Abstract

The superfamily of sulfotransferase (SULT) enzymes catalyzes the sulfate conjugation of several pharmacologically important endo- and xenobiotics. SULT1A1 catalyzes the sulfation of small planar phenols such as neurotransmitters, steroid hormones, acetaminophen, and p-nitrophenol (PNP). Genetic polymorphisms in the human SULT1A1 gene define three alleles, SULT1A1^*1, ^*2, and ^*3. The enzyme activities of the SULT1A1 allozymes were studied with a variety of substrates, including PNP, 17β-estradiol, 2-methoxyestradiol, catecholestrogens, the antiestrogen 4-hydroxytamoxifen (OHT), and dietary flavonoids.

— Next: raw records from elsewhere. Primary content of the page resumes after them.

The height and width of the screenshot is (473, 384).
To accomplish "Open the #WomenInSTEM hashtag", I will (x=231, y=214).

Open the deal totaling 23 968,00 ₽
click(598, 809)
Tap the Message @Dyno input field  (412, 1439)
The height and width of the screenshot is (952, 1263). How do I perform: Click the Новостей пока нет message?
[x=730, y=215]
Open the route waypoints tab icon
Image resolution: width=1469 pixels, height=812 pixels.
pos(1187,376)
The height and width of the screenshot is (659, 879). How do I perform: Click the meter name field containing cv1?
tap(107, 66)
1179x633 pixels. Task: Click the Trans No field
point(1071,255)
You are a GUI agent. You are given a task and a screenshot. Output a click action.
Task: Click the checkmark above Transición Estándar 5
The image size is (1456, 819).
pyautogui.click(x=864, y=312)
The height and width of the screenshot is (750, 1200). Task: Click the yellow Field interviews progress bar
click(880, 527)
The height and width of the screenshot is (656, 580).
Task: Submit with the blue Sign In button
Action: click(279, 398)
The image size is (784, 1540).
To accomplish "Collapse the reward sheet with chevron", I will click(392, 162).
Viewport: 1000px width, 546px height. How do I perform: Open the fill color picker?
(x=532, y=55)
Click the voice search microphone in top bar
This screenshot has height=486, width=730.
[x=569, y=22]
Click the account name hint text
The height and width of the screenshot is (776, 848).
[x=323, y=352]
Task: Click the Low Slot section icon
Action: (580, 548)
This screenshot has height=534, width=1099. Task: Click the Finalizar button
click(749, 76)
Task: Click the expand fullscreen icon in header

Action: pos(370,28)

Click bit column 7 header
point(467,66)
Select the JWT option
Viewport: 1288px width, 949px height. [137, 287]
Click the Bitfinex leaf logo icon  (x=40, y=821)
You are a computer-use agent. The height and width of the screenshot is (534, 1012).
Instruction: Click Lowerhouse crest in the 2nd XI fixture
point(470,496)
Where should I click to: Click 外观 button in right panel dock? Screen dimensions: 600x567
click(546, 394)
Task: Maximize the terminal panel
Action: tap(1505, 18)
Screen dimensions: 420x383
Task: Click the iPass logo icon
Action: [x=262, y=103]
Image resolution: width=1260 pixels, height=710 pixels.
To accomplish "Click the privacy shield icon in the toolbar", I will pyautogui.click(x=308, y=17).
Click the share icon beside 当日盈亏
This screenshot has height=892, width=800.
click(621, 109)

Using purified recombinant SULT1A1 protein, marked differences in ^*1, ^*2, and ^*3 activity toward every substrate studied were noted. Substrate inhibition was observed for most substrates. In general, the trend in V_max estimates was ^*1 > ^*3 > ^*2; however, V_max/K_m estimate trends varied with substrate. In MCF-7 cells stably expressing either SULT1A1^*1 or ^*2, the antiestrogenic response to OHT was found to be allele-specific: the cells expressing ^*2 exhibited a better antiproliferative response. The intracellular stability of the ^*1 and ^*2 allozymes was examined in insect as well as mammalian cells. The SULT1A1^*2 protein had a shorter half-life than the ^*1 protein. In addition, the ^*2 protein was ubiquitinated to a greater extent than ^*1, suggesting increased degradation via a proteasome pathway. The results of this study suggest marked differences in activity of polymorphic SULT1A1 variants, including SULT1A1^*3, toward a variety of substrates. These differences are potentially critical for understanding interindividual variability in drug response and toxicity, as well as cancer risk and incidence.